Level 2 — semantic conformance. In addition to Level 1, the implementation respects the projection contract — it answers queries about an op log identically (modulo intentional optimisations) to the reference implementation, given the same op log as input.
Level 3 — capability conformance. In addition to Level 2, the implementation honours UCAN delegations and caveats correctly — including sanitisation, transitive revocation, and the attenuation-only re-delegation rule.
Level 4 — full behavioural conformance. In addition to Level 3, the implementation passes equivalents of the seven reference scenarios listed above.
An implementation may claim a level publicly. We strongly recommend explicit mention of the conformance level along with the test artefacts that demonstrate it, so users can assess trustworthiness without reading the source.
Compatibility expectations across versions
The specification is versioned (see
Conventions for the current version).
Two implementations on the same major version SHOULD interoperate
without negotiation. Two implementations on different major
versions MAY refuse to interoperate; the X-Likewise-Mesh-Rules-Hash
header on the sync endpoint is the v0.1 mechanism by which a
mismatched pair detects this and pauses sync rather than corrupting
each other.
A future revision will clarify the negotiation protocol for mesh-rules drift; this is tracked as an open issue.
Implementation notes for new ports
A handful of practical observations from building the reference implementation that may save another implementer time:
- The HLC tick discipline is the single most common source of divergence bugs. Treat it as load-bearing from day one. See Clocks.
- The signature canonicalisation rule (clear the signature field on the op, encode, then sign and put the signature back) is easy to get subtly wrong. The detached-JWS output is what crosses the wire; the in-storage representation contains the signature.
- The projection split exists because collapsing it into one fat state object produces a system that is too slow for ranking, too lossy for UI, and too memory-hungry for inference contexts.
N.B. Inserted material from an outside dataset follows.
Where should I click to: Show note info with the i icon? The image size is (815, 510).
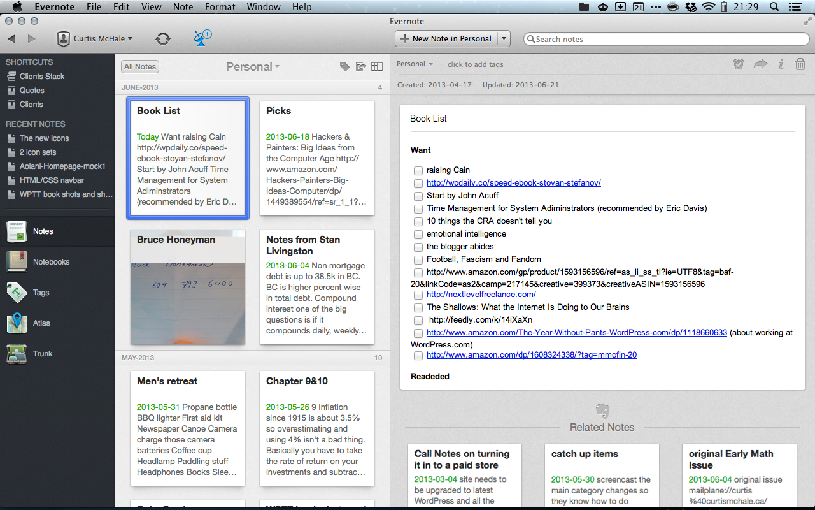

Implementers porting from a single-store substrate should resist the urge to fold them.
- Sanitisation clears signatures intentionally; an implementation that treats signature absence as corruption will reject legitimately filtered ops. Distinguish the two cases up front.
- Job and lease ops use the HLC for lease expiry, not a wall clock. Implementations that read the wall clock to decide whether a lease is expired will misbehave when nodes have skewed clocks.
Calling the project
The protocol is "Likewise." When citing it, please use that name and a link to this specification.
The reference implementation is currently working under the codename Cortex. The codename is provisional. Its eventual public name is not fixed — it may ship as the baseline Likewise app itself, or under another name. Treat any "Cortex" references in this specification as shorthand for "the in-development reference implementation"; if and when the implementation is released under its final name, this page will be updated.
What is committed: the protocol is Likewise, the standard is this document, and the implementation — whatever its final name — is one realisation of it.